What is asked » Rewrite the stretch of records from the line that contains "Show More (490, 854)" through the line that contains "東京スカイツリー (547, 938)", both ends included, and keep the requests as they are. Multiply each coordinate in the answers by 2.3 and round to whole numbers, with halves rounding up.

Word and element location records »
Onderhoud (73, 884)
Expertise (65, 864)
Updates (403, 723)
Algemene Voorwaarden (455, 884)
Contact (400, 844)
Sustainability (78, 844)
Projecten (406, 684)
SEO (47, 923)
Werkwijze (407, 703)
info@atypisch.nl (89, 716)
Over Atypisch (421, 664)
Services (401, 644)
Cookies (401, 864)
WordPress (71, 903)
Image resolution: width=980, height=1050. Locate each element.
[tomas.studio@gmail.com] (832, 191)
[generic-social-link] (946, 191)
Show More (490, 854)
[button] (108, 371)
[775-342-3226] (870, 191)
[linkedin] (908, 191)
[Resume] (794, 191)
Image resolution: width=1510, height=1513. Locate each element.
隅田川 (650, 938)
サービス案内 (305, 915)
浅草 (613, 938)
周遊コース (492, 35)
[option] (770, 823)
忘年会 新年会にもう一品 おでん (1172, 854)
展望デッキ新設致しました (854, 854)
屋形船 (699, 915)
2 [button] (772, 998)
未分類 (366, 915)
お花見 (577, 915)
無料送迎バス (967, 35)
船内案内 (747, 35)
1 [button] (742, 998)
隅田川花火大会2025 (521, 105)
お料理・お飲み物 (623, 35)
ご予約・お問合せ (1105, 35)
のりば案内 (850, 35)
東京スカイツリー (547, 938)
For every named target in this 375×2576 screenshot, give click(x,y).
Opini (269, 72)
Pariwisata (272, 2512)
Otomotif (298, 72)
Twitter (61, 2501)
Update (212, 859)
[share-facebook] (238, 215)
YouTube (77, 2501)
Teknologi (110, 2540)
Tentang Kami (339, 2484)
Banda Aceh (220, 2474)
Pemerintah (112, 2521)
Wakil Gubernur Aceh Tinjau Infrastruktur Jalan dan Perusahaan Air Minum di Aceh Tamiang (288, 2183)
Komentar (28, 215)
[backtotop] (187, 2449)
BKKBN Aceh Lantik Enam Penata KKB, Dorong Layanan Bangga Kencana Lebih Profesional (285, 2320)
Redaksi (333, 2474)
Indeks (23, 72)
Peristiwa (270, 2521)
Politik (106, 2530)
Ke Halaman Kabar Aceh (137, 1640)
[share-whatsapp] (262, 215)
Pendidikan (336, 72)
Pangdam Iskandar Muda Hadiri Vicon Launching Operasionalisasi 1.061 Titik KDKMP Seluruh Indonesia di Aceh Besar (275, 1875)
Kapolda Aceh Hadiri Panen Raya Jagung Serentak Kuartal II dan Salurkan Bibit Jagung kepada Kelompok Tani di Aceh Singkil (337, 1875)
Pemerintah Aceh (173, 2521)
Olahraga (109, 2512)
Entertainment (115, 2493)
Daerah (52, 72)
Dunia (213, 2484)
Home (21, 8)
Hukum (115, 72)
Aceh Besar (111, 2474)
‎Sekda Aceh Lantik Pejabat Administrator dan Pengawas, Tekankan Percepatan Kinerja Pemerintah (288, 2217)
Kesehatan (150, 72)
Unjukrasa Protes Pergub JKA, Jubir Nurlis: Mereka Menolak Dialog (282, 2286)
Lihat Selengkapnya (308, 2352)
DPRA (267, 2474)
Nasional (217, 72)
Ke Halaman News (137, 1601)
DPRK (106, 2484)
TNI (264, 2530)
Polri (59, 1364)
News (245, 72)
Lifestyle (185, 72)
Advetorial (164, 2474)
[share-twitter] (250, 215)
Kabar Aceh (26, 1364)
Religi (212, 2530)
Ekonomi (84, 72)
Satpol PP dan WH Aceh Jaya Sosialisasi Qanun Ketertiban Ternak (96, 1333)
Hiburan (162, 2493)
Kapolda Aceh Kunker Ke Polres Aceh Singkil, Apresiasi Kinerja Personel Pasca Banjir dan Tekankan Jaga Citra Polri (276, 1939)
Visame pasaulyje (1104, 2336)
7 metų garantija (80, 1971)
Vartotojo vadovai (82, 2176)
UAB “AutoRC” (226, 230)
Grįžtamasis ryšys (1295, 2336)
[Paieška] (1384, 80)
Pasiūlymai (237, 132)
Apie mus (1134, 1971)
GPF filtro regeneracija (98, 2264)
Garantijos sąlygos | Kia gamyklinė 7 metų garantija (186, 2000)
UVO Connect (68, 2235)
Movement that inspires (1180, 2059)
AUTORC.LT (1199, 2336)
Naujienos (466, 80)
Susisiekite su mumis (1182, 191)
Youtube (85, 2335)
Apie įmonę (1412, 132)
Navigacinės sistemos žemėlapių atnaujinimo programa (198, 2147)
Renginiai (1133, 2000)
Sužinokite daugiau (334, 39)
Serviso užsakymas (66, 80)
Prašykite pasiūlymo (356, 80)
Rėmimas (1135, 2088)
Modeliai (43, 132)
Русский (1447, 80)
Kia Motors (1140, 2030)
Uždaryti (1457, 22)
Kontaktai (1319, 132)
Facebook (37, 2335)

Task result »
Show More (1127, 1964)
[button] (248, 853)
[775-342-3226] (2001, 439)
[linkedin] (2088, 439)
[Resume] (1826, 439)
Image resolution: width=1510, height=1513. Locate each element.
隅田川 (1495, 2157)
サービス案内 (702, 2105)
浅草 (1410, 2157)
周遊コース (1132, 81)
[option] (1771, 1893)
忘年会 新年会にもう一品 おでん (2696, 1964)
展望デッキ新設致しました (1964, 1964)
屋形船 (1608, 2105)
2 [button] (1776, 2295)
未分類 (842, 2105)
お花見 (1327, 2105)
無料送迎バス (2224, 81)
船内案内 (1718, 81)
1 [button] (1707, 2295)
隅田川花火大会2025 (1198, 242)
お料理・お飲み物 (1433, 81)
ご予約・お問合せ (2542, 81)
のりば案内 (1955, 81)
東京スカイツリー (1258, 2157)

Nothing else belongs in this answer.